AVS 46th International Symposium
    Applied Surface Science Division Wednesday Sessions
       Session AS-WeM

Paper AS-WeM11
The Role of SIMS for Interface Control in the MBE Growth of InGaSb/InAS Strained Layer Superlattices

Wednesday, October 27, 1999, 11:40 am, Room 6A

Session: Gaede-Langmuir Award Address and Quantitative Surface Analysis
Presenter: J.S. Solomon, Air Force Research Laboratory
Authors: J.S. Solomon, Air Force Research Laboratory
M.L. Seaford, Air Force Research Laboratory
D.H. Tomich, Air Force Research Laboratory
K.G. Eyink, Air Force Research Laboratory
Correspondent: Click to Email
Secondary ion mass spectrometry (SIMS) was used to evaluate beam flux control used for the molecular beam epitaxial (MBE) growth of an indium gallium antimonide/indium arsenide (InGaSb/InAs) strained layer superlattice. Two methods of control were compared: (1) a computer controlled mechanical shutter and (2) a computer controlled system consisting of both a mechanical shutter and a servo operated valve. The issue is the unintentional incorporation of arsenic in the InGaSb layer due to inadequacies of beam flux control mechanisms, such as shutters, to completely shield sources that are part of a cyclic growth process. Test structures of GaAs and GaSb were used in the study with the former used to evaluated antimony control and the latter used to evaluate arsenic control.
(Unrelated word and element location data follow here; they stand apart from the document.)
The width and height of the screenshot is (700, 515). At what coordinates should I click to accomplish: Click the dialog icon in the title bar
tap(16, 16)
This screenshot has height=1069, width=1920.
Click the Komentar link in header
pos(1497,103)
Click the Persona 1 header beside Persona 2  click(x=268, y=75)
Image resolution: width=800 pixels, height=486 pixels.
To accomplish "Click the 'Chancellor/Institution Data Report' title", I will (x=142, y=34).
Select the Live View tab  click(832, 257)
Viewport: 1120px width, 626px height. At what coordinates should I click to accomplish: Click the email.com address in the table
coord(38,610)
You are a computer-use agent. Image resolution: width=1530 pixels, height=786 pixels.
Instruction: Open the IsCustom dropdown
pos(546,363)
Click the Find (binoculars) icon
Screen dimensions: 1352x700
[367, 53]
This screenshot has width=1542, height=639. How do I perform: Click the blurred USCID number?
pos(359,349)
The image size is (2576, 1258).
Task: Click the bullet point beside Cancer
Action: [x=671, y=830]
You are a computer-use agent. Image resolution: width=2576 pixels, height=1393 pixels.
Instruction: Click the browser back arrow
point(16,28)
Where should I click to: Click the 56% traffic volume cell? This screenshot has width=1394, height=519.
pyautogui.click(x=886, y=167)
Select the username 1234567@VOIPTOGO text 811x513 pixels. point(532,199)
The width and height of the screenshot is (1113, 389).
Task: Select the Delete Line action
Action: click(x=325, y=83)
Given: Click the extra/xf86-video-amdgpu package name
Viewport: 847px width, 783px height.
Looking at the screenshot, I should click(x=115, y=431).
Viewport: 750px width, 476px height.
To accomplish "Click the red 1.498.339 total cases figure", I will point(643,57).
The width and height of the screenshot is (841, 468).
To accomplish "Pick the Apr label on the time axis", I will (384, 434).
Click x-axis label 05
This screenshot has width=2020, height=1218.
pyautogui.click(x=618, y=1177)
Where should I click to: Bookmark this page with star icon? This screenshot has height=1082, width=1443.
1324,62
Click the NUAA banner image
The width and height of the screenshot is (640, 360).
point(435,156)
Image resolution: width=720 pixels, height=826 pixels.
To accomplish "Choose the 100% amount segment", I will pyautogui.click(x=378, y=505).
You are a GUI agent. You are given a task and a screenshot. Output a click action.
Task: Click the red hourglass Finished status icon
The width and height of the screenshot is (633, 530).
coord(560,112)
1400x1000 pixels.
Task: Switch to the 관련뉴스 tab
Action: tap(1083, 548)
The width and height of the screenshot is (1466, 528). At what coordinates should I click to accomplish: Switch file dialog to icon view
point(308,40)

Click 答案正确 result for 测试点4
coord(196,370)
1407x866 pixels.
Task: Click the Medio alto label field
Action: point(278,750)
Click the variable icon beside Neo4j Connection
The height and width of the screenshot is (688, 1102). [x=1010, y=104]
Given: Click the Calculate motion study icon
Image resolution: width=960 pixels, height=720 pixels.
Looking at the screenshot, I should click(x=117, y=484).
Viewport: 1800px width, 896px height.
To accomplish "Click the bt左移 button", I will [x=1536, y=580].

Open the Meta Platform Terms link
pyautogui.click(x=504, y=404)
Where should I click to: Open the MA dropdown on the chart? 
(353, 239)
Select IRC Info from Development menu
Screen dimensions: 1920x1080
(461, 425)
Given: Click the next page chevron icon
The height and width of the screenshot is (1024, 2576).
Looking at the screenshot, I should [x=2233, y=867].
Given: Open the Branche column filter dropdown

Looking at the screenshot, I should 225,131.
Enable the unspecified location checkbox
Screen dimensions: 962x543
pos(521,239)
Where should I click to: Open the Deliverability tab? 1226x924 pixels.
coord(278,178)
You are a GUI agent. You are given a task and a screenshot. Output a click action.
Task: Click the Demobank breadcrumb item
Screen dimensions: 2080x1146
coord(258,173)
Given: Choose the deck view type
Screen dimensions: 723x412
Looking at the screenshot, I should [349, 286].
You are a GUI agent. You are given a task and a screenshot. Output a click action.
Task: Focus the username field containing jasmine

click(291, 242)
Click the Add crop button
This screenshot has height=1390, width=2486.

SIMS results showed arsenic levels as high as 2-4% in GaSb layers when only a mechanical shutter was used. Neither arsenic nor antimony were detected in their respective test structures when growth was controlled with the combination of mechanical shutter and valve. SIMS results correlated with arsenic and antimony levels determined by high resolution x-ray diffraction (HRXRD) analysis of the same test structures. Finally, HRXRD showed improved interface integrity in the SLS structures grown using the combination of mechanical shutter and vale to control arsenic and antimony beam fluxes.